Żandarmi zaczęli się śmiać jak szaleni.

– Proszę pokazać paszporty, bez rozumowań – rzekł wachmistrz, podrażniony powszechną wesołością.

– Te panie nigdy nie biorą paszportów jadąc do Mediolanu – rzekł woźnica chłodnym i filozoficznym tonem – jadą ze swego zamku w Grianta. Ta pani to hrabina Pietranera, a to margrabina del Dongo.

Wachmistrz, zbity z tropu, oddalił się o kilka kroków, aby się naradzić ze swymi ludźmi. Narada trwała dobrych kilka minut, kiedy hrabina Pietranera poprosiła, aby powóz mógł zjechać o kilka kroków w cień – upał był morderczy, mimo że była dopiero jedenasta rano. Fabrycy, który rozglądał się uważnie na wszystkie strony szukając sposobu ucieczki, ujrzał, jak wynurzywszy się ze ścieżki w polach zbliża się do gościńca pełnego kurzu dziewczyna czternasto- lub piętnastoletnia, popłakując lękliwie i ocierając oczy chusteczką. Szła między dwoma żandarmami w mundurach, a o trzy kroki za nią, również w otoczeniu żandarmów, szedł wysoki, chudy mężczyzna, silący się na powagę niby prefekt na procesji.

– Gdzieżeście ich znaleźli? – rzekł wachmistrz, już zupełnie pijany w tej chwili.

– Uciekali przez pola, bez śladziku paszportów.

Wachmistrz stracił zupełnie głowę; miał pięciu jeńców zamiast dwóch, których mu było trzeba. Oddalił się o kilka kroków, zostawiając tylko jednego człowieka dla strzeżenia więźnia przybierającego majestatyczne tony, a drugiego, aby nie pozwolił koniom ruszyć z miejsca.

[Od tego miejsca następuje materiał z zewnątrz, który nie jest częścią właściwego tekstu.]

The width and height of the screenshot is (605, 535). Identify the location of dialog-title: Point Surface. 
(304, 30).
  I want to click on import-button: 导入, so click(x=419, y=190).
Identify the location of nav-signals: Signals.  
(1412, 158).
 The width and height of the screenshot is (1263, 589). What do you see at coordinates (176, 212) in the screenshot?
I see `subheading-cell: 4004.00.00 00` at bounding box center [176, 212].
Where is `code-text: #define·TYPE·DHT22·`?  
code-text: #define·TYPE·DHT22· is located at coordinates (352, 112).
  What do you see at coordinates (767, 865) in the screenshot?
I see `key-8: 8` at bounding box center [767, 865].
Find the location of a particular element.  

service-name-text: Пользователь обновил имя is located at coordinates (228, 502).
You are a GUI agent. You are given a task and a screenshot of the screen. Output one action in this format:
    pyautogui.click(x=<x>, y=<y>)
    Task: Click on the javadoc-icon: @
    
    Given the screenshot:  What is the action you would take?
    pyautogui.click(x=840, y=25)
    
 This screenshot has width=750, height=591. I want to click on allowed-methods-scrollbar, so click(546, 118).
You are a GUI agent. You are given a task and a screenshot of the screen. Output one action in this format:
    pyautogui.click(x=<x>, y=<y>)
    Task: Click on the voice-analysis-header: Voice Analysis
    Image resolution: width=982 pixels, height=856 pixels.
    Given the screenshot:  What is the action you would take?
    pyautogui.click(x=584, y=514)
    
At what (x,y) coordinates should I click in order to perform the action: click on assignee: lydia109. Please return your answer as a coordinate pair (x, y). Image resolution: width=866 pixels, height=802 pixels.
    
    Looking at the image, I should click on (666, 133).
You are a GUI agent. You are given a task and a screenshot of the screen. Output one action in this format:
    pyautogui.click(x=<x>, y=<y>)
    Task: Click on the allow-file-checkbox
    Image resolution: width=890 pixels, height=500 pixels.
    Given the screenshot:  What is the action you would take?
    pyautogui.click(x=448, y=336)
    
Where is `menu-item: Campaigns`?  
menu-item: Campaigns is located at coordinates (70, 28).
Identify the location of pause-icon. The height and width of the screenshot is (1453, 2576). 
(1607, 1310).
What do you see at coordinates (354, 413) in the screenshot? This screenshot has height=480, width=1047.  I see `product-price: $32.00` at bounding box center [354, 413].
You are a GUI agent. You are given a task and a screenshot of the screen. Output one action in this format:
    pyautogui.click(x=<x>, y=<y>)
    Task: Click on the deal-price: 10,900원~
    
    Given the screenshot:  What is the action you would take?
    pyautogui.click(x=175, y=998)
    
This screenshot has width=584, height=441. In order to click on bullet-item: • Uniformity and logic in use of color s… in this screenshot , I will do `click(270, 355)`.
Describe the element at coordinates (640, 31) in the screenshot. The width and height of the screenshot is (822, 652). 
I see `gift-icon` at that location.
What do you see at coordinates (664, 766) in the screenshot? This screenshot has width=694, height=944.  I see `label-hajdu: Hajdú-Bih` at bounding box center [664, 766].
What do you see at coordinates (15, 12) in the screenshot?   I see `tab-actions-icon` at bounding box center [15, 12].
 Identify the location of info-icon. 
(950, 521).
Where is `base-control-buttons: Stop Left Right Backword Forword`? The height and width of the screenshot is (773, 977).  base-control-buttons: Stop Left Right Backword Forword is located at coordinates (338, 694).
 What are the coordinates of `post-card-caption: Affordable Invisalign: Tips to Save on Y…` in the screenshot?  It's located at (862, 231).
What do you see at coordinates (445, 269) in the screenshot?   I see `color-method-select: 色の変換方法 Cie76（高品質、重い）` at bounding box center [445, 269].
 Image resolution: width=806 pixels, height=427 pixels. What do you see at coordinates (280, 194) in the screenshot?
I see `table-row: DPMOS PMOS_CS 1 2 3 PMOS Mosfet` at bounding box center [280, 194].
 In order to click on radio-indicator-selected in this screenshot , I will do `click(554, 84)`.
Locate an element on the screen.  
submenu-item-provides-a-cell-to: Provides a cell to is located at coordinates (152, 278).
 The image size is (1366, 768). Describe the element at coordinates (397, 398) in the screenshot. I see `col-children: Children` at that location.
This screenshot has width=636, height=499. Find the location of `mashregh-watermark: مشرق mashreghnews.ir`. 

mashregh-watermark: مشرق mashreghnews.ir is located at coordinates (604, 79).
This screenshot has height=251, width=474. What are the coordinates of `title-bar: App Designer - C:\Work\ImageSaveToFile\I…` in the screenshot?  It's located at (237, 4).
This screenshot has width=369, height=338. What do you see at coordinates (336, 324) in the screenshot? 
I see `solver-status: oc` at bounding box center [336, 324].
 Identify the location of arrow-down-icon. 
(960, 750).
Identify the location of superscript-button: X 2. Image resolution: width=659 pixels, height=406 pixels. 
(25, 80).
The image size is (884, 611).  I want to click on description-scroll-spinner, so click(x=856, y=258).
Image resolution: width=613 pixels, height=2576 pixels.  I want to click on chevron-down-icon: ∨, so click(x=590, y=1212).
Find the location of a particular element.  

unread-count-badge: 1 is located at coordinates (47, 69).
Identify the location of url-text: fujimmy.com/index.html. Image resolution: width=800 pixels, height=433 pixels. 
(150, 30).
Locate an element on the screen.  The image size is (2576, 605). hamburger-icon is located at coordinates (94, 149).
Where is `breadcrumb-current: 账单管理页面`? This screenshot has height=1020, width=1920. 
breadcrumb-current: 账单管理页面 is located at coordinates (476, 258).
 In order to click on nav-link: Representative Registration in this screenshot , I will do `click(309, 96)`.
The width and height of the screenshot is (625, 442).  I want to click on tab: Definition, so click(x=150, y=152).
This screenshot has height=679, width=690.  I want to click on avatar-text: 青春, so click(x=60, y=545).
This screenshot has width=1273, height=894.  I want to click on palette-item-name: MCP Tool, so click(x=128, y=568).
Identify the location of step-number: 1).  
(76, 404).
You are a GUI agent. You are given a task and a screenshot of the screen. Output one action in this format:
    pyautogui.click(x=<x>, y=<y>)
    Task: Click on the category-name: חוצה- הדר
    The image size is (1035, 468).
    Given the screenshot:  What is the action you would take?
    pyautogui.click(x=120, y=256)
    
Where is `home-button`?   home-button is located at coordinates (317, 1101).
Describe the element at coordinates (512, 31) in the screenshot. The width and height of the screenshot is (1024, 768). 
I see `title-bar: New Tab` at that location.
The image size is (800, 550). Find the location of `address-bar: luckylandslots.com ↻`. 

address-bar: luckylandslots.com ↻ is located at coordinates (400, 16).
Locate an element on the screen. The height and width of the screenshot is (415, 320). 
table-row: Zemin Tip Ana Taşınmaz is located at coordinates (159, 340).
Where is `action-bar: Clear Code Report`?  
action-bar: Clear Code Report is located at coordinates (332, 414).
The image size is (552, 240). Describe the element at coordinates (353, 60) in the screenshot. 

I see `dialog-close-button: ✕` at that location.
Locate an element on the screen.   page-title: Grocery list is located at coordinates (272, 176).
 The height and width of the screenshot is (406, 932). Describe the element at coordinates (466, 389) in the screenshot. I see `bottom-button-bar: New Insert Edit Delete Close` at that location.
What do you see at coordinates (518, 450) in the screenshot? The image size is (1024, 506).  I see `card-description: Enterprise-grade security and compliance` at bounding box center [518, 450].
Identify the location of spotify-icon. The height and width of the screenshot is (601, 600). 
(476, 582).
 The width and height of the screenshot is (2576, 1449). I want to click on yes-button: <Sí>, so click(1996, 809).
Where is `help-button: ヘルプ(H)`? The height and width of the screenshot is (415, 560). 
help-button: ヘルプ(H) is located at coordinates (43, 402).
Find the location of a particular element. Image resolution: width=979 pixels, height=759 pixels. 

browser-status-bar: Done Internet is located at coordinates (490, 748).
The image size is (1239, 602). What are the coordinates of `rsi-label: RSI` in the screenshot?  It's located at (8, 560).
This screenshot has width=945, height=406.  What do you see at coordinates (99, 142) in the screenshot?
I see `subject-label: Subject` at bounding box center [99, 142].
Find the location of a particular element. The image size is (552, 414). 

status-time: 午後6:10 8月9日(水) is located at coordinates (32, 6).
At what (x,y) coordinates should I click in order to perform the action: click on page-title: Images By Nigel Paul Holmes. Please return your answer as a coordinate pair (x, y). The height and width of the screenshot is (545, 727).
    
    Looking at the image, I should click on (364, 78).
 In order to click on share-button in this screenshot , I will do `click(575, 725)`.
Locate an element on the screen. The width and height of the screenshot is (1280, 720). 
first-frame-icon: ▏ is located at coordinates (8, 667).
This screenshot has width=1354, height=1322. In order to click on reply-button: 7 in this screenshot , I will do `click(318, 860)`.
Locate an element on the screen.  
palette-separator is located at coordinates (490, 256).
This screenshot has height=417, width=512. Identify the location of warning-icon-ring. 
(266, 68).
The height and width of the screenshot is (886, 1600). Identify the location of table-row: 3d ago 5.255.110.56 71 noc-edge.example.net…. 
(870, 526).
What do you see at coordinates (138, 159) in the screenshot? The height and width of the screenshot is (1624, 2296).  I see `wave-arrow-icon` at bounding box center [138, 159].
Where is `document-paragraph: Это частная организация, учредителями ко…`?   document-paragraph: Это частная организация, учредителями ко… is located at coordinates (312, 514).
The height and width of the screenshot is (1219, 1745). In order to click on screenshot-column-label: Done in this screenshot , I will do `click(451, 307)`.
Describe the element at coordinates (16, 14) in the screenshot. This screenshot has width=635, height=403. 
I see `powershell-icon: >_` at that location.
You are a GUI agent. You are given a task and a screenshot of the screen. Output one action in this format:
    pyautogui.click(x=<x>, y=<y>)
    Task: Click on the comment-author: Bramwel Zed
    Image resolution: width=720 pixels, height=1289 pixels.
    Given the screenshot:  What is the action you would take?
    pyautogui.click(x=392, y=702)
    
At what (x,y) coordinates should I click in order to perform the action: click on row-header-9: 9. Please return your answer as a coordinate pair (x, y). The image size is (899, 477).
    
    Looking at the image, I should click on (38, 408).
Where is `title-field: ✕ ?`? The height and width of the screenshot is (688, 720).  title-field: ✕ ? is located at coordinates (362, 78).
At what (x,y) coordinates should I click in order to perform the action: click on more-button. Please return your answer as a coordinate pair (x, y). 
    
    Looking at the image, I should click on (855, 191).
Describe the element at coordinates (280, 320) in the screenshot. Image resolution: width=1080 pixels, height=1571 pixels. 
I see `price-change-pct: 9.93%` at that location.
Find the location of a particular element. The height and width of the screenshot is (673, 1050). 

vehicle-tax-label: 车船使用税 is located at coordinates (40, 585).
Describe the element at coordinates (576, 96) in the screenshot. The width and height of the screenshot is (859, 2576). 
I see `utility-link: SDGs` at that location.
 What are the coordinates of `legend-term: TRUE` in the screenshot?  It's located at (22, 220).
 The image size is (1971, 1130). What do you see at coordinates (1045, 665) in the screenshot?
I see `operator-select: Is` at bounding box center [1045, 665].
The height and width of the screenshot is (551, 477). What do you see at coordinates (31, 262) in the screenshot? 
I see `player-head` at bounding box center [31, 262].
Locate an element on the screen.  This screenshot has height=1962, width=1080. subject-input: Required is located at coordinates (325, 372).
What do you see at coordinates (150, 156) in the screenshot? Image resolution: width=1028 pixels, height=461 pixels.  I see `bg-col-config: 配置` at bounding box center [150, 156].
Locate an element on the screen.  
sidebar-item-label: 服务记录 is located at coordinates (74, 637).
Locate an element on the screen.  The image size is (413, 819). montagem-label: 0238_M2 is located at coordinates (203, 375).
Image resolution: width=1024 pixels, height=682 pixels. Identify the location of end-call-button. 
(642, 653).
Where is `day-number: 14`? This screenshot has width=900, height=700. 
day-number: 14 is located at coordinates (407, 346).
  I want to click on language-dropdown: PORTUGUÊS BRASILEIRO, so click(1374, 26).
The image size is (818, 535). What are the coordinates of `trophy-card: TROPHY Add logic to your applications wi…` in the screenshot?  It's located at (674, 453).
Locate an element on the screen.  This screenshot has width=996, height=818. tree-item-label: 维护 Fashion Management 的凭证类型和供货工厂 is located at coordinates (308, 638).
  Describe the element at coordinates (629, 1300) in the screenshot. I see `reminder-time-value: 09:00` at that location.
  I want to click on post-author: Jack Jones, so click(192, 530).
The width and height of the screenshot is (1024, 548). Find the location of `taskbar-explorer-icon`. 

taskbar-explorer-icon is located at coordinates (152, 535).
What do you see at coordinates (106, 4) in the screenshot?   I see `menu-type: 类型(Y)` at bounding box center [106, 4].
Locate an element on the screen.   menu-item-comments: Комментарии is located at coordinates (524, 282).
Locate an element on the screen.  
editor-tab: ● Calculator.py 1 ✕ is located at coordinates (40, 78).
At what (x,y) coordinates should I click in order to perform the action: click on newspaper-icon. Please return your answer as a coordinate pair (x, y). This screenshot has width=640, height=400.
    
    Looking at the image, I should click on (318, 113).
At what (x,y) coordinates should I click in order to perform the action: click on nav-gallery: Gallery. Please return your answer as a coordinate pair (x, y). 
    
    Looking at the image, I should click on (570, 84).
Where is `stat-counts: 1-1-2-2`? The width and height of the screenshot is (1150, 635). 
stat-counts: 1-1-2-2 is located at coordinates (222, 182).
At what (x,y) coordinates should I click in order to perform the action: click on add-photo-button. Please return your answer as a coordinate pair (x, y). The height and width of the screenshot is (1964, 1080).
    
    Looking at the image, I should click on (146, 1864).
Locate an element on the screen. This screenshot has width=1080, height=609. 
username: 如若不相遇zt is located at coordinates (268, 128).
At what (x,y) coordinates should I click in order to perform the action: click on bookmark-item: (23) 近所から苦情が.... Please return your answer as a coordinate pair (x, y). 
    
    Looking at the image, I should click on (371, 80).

– Zostań – rzekła hrabina do Fabrycego, który już zeskoczył na ziemię, wszystko się ułoży.

Jeden z żandarmów wykrzykiwał:

– Mniejsza z tym! Jeżeli nie mają paszportów, to także dobra zdobycz.

Wachmistrz nie wydawał się równie zdecydowany; nazwisko hrabiny Pietranera zaniepokoiło go; znał nieboszczyka generała, o którego śmierci nie wiedział. „Generał nie jest człowiekiem, który by puścił płazem uwięzienie żony” – myślał.

W czasie tych rokowań, które przeciągnęły się nad miarę, hrabina wdała się w rozmowę z młodą dziewczyną, stojącą w kurzu obok powozu – uderzyła ją jej uroda.

– Głowa panią rozboli od tego słońca. Ten dzielny żołnierz – rzekła wskazując na żandarma przy koniach – pozwoli pani wsiąść.

Fabrycy, który kręcił się koło kolaski, zbliżał się, aby pomóc młodej panience. Ta już stawała na stopniu, podtrzymywana przez Fabrycego, kiedy imponujący jegomość, stojący o sześć kroków za powozem, wykrzyknął głosem silącym się na wyraz godności:

– Zostań na gościńcu, nie siadaj do cudzego powozu!

Fabrycy nie słyszał tego rozkazu; panna, zamiast siadać do kolaski, chciała wysiąść; podparta ramieniem Fabrycego wpadła w jego objęcia. On się uśmiechnął, ona zaczerwieniła się mocno. Kiedy się oswobodziła z jego rąk, stali jakiś czas, przyglądając się sobie.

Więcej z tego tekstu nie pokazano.